# How Would YOU Set Up My Closet?



## blownupnostril (Feb 27, 2009)

hey everyone soon i will be getting a 400W Hps System With MH conversion bulb. This time around i plan on using my closet space instead of some sort of box. My demensions i plan on using are 7 feet high 3 foot depth and 4 foot wide i can block off any space so i would like you guys to let me know how you would set it up and how many plants you think i would be able to grow at once please lend me your advice as it will be GREATLY APPRECIATED. I am also including pics so you have an idea of what im using. what would you suggest i add to this or use in this closet.
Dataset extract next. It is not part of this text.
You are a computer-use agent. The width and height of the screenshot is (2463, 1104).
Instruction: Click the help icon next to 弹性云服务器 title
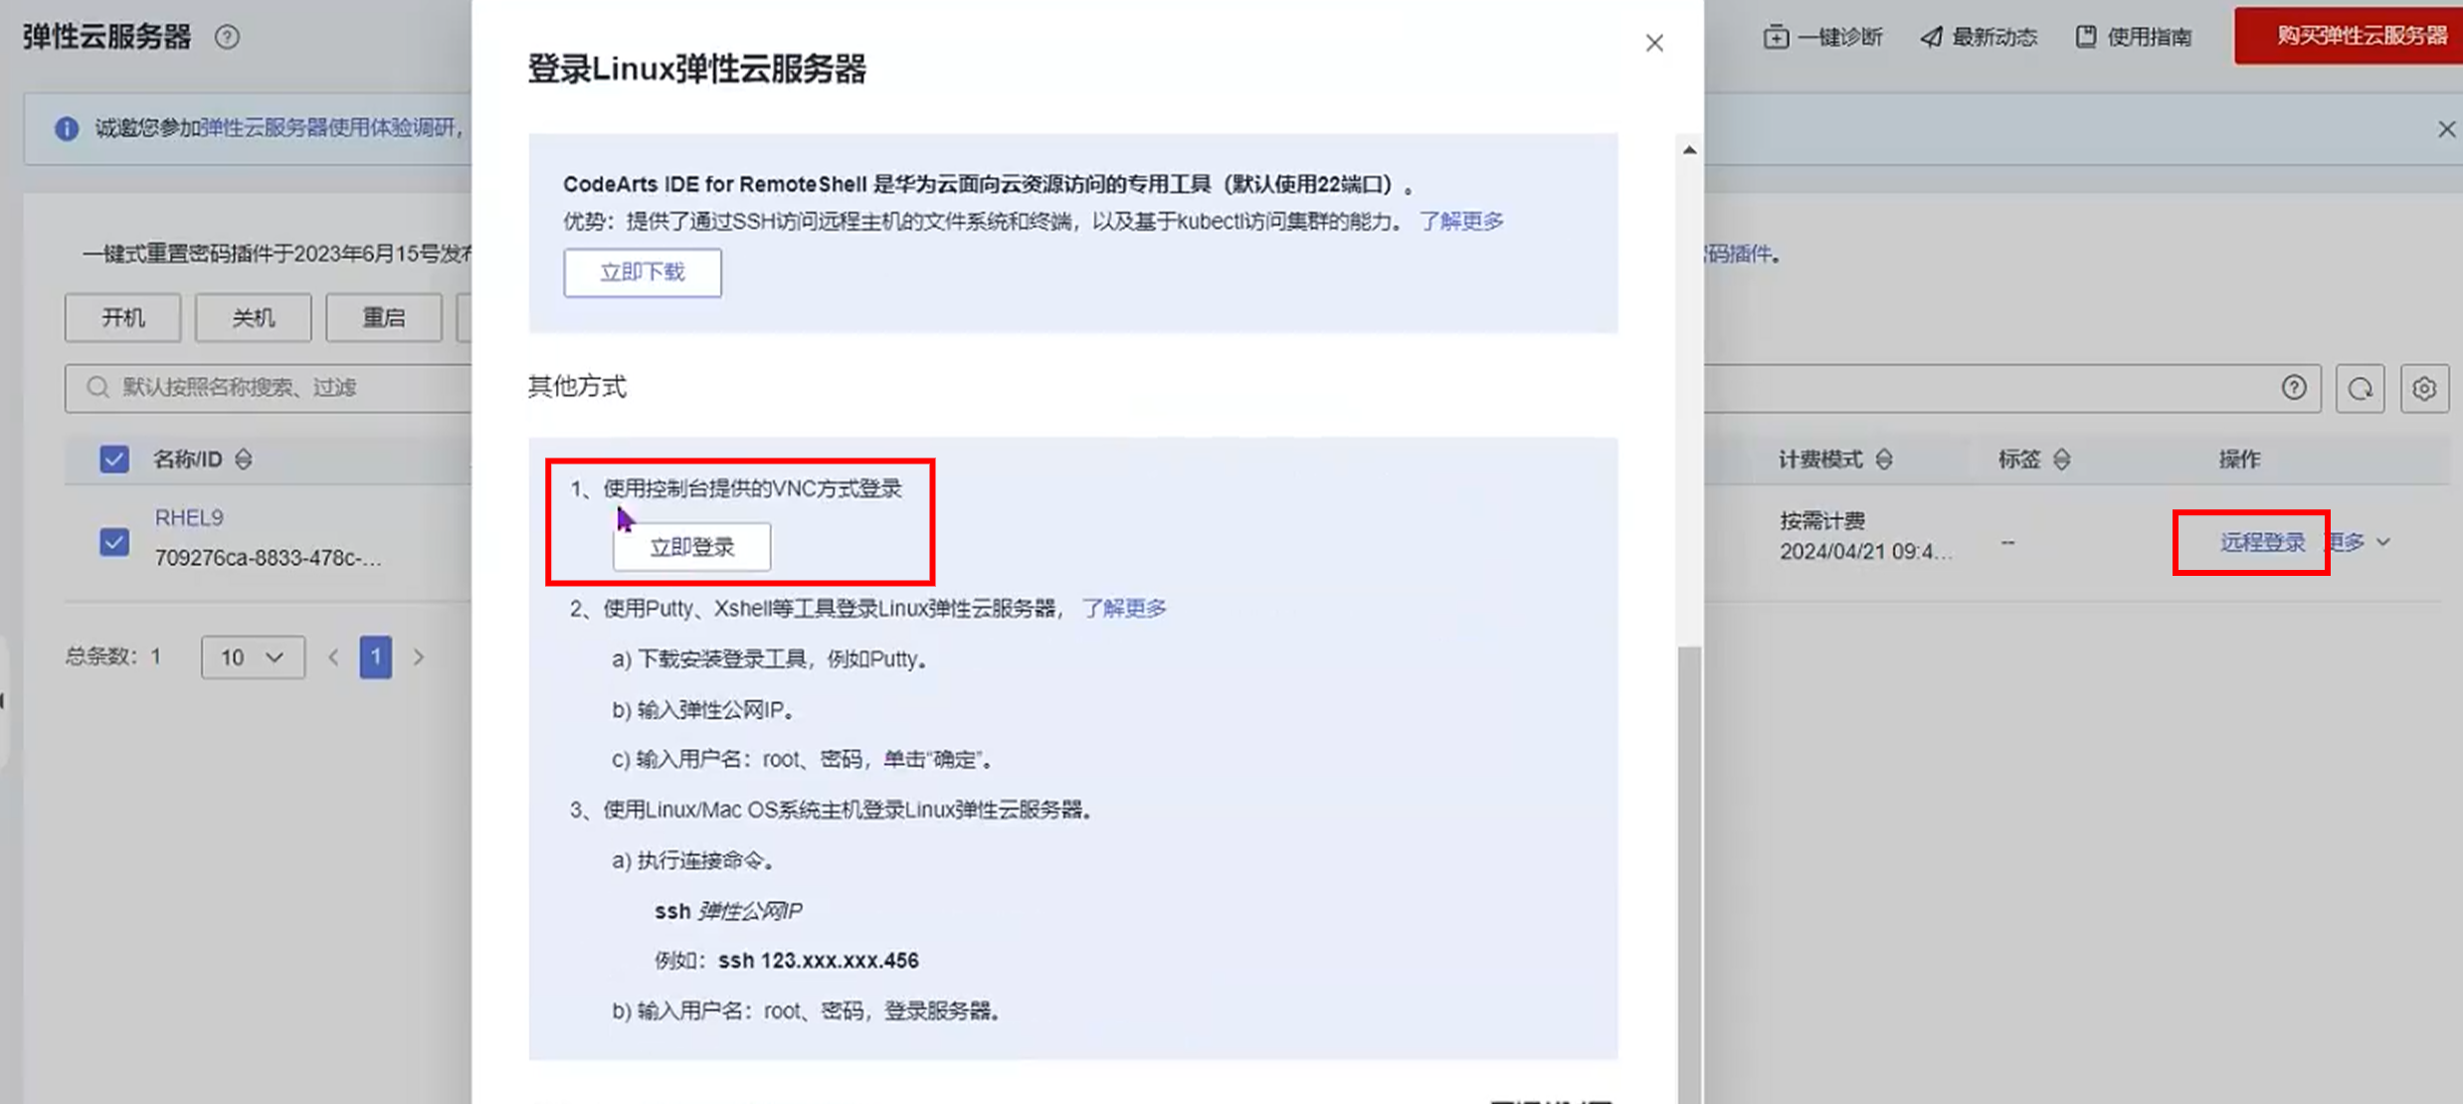[x=227, y=37]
Thanks "BLOWN"


----------



## UKgirl420 (Feb 27, 2009)

*i use a closet to grow 7ft x2ftx 1.5ft ,,,i have an fan at the top of the door talikng out the heat ,,,1 in the bottom pushing in fresh air ,,and 2 circulating in side with a 400 hps ,,,at the moment i am in the middle of harvesting 7 plants ,,,check out my bluemystic journal in the link below  

goodluck eace:*


----------



## Waspfire (Feb 27, 2009)

UKgirl420 said:
			
		

> *i have an fan at the top of the door talikng out the heat ,,,*


 
sorry couldnt resist UKgirl where can i get a fan that talks the heat out


----------



## UKgirl420 (Feb 27, 2009)

flaboy420 said:
			
		

> sorry couldnt resist UKgirl where can i get a fan that talks the heat out


 
:rofl: good call


----------



## scatking (Feb 27, 2009)

How about some reflective mylar on the walls


----------



## blownupnostril (Feb 27, 2009)

yep i think ima grab some


----------